Dalam wawancara bersama Il Corriere della Sera, bek asal Brasil itu menekankan bahwa karier seorang pesepak bola relatif singkat, sehingga setiap momen harus dimanfaatkan dengan kerja keras dan dedikasi penuh.
“Karier kami hanya berlangsung sekitar 15 hingga 20 tahun. Dalam waktu sesingkat itu, sudah sepantasnya kami bekerja keras dan memberikan segalanya,” ujar Bremer.
“Karena itu, saya tidak melihat kalender yang padat sebagai masalah besar.”
Belajar dari Chiellini
Bremer juga mengungkapkan betapa besarnya pengaruh legenda Juventus, Giorgio Chiellini, terhadap perkembangan permainannya sejak bergabung dengan klub asal Turin tersebut.
Pada musim pertamanya berseragam Bianconeri, Bremer mengaku banyak mendapatkan nasihat berharga dari mantan kapten Juve itu, terutama dalam hal membaca permainan dan bertahan secara cerdas.

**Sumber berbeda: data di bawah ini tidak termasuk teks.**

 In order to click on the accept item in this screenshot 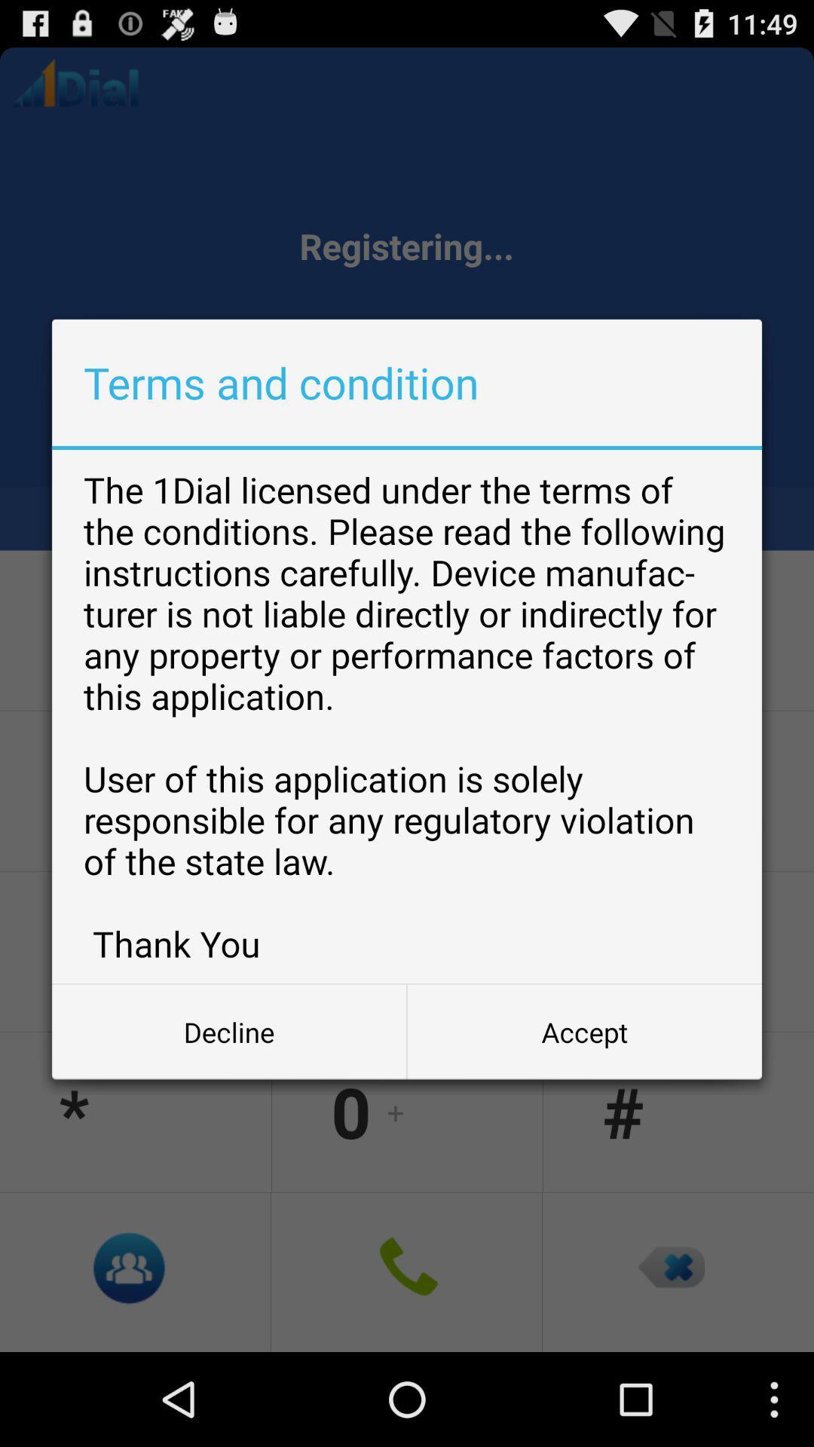, I will do `click(583, 1031)`.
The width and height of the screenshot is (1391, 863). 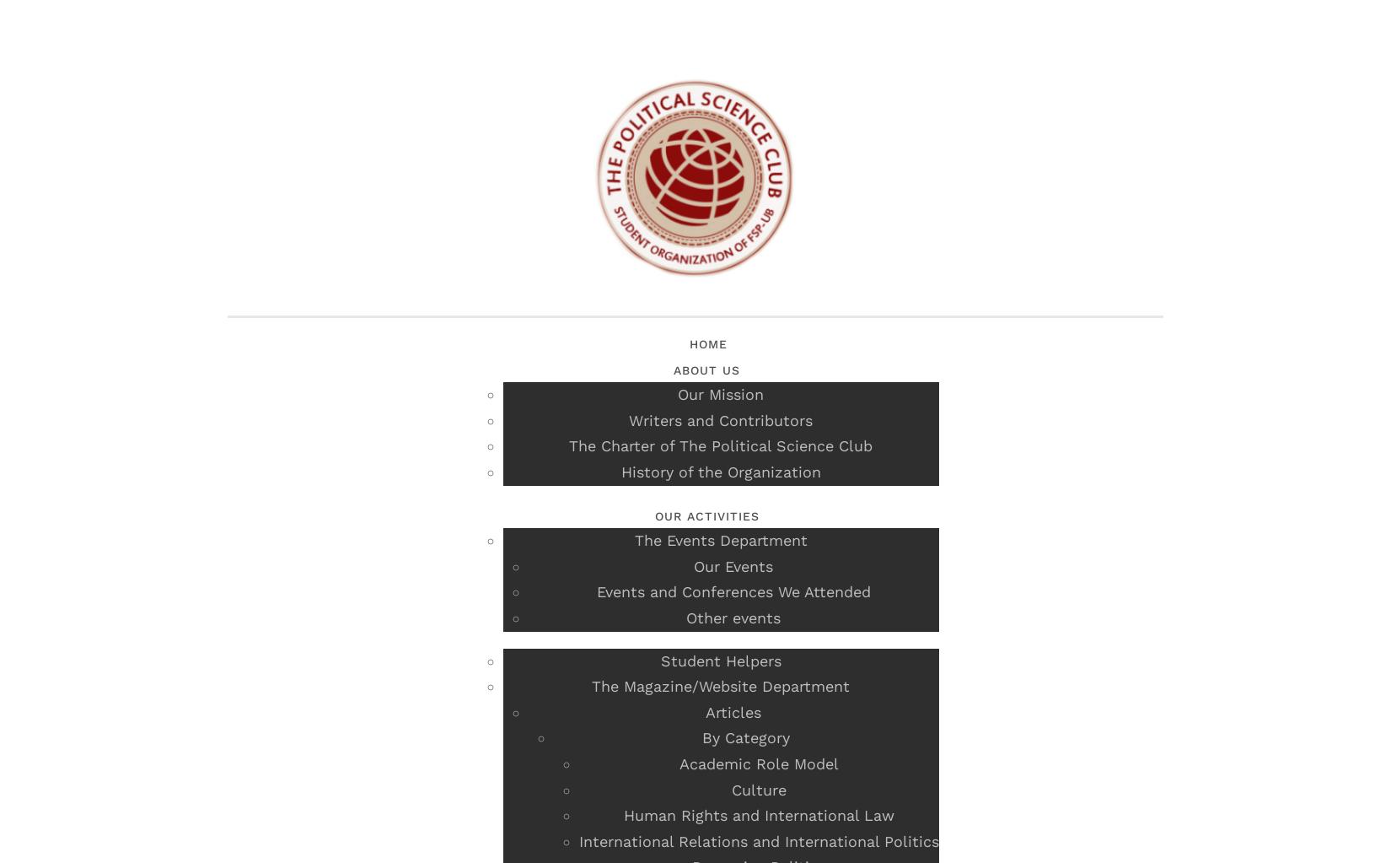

“Pada tahun pertama saya tiba di sini, Chiellini berkata kepada saya: ‘Kamu harus melihat pergerakan pemain, bukan hanya fokus pada bola’,” ungkap Bremer.

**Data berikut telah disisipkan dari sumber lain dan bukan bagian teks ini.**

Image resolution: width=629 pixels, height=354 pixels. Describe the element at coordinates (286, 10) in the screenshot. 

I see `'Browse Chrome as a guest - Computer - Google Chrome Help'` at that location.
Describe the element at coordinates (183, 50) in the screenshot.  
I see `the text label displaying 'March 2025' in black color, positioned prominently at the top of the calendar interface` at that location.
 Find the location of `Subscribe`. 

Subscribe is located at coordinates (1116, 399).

“Dia benar. Saya selalu percaya bahwa gol tidak akan tercipta dengan sendirinya hanya karena bola, meskipun saya berasal dari Brasil.”
Disiplin Fisik Jadi Fondasi Utama
Selain aspek taktik, Bremer menaruh perhatian besar pada persiapan fisik. Ia menyadari bahwa tuntutan sepak bola Eropa, khususnya di klub sebesar Juventus, membutuhkan kondisi fisik prima sepanjang musim.

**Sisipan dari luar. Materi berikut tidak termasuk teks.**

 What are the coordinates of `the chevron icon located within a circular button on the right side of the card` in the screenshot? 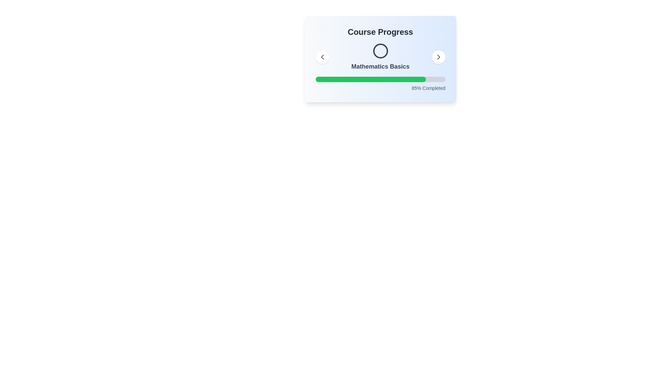 It's located at (438, 57).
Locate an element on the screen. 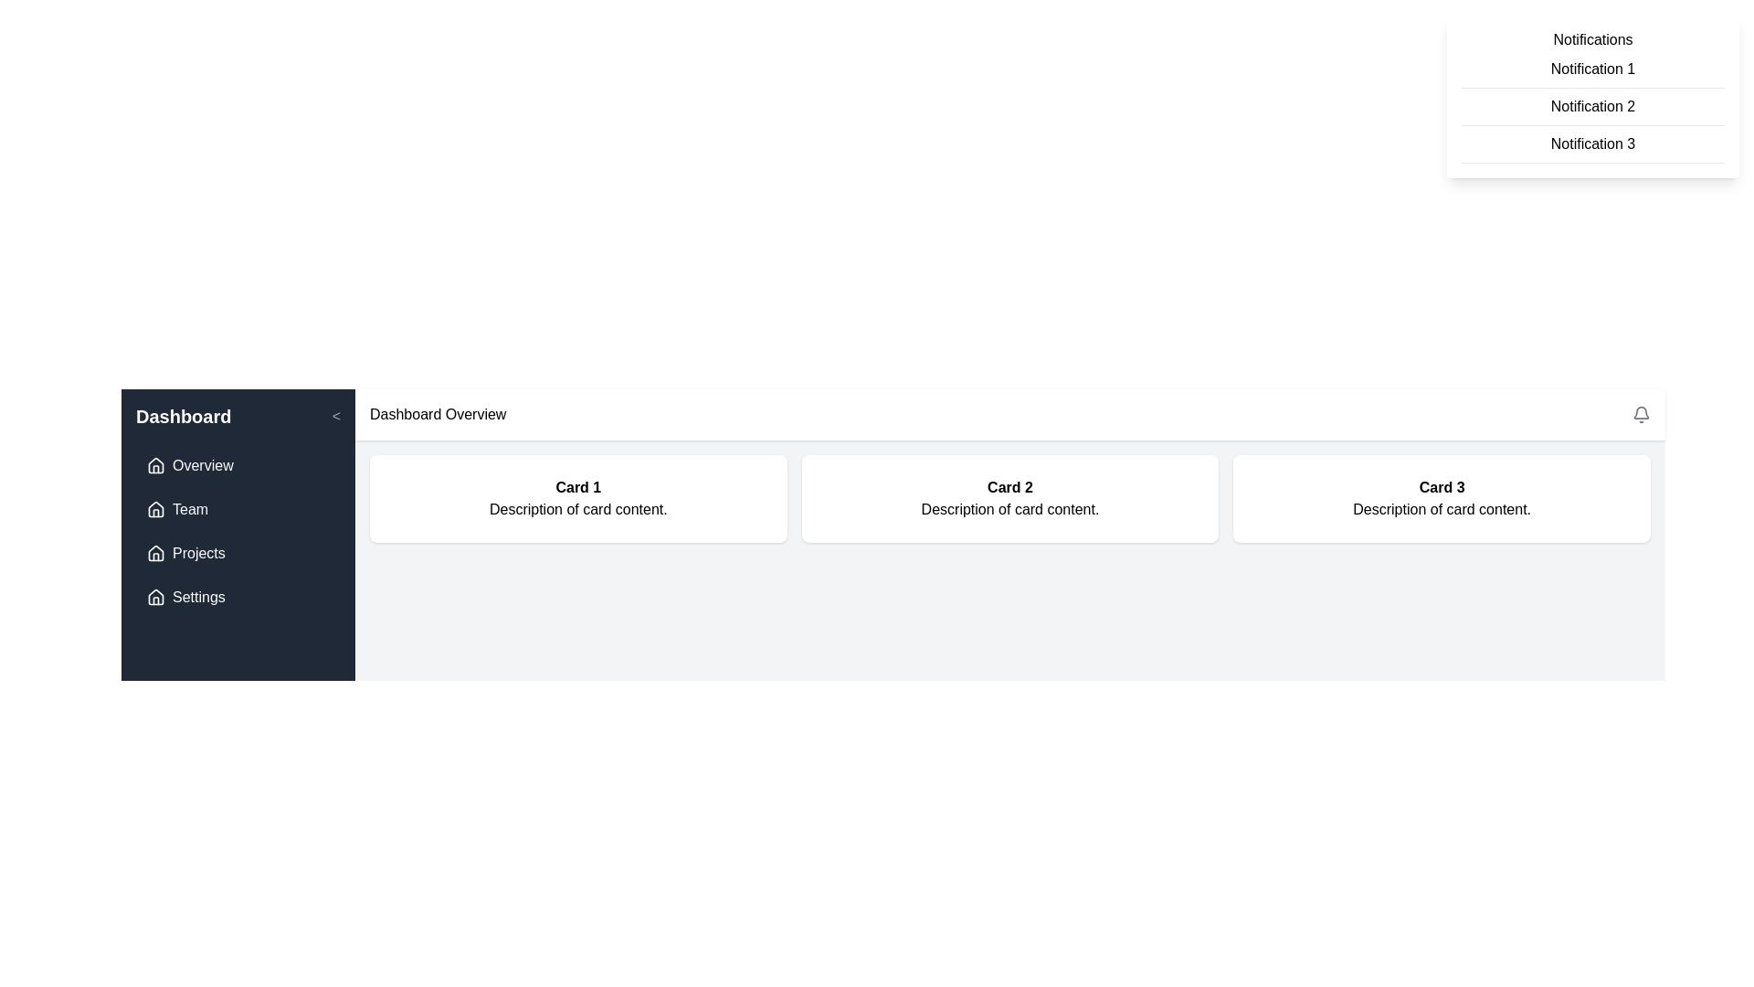  the text label displaying 'Description of card content' located beneath 'Card 3' in the card layout is located at coordinates (1440, 510).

“Saya selalu memperhatikan persiapan fisik. Dengan jadwal yang padat dan tuntutan tinggi, tubuh harus selalu siap,” katanya. “Itu bagian dari tanggung jawab kami sebagai profesional.”
Pendekatan ini terbukti efektif, mengingat Bremer menjadi salah satu pilar penting di lini belakang Juventus sejak kedatangannya. Konsistensi penampilannya membuatnya dipercaya sebagai pilihan utama, baik di kompetisi domestik maupun Eropa.
2 Panutan
Ketika ditanya tentang sosok panutan dalam kariernya, Bremer tak ragu menyebut nama Lucio, bek legendaris asal Brasil yang pernah bersinar bersama Bayern Munich dan Inter Milan. Menurutnya, Lucio adalah contoh bek yang kuat, berani, dan memiliki karakter kepemimpinan di lapangan.
Selain itu, Bremer juga mengungkapkan bahwa mantan pelatihnya, Walter Mazzarri, pernah menyebut dirinya memiliki beberapa kualitas yang mirip dengan Chiellini. Ucapan tersebut semakin memotivasinya untuk belajar langsung dari sang legenda Juventus.
“Mazzarri pernah mengatakan bahwa saya memiliki beberapa karakter Chiellini dan menyarankan saya untuk menjadikannya panutan,” kata Bremer. “Kami berbicara, dan sekarang dia menjadi mentor bagi saya.”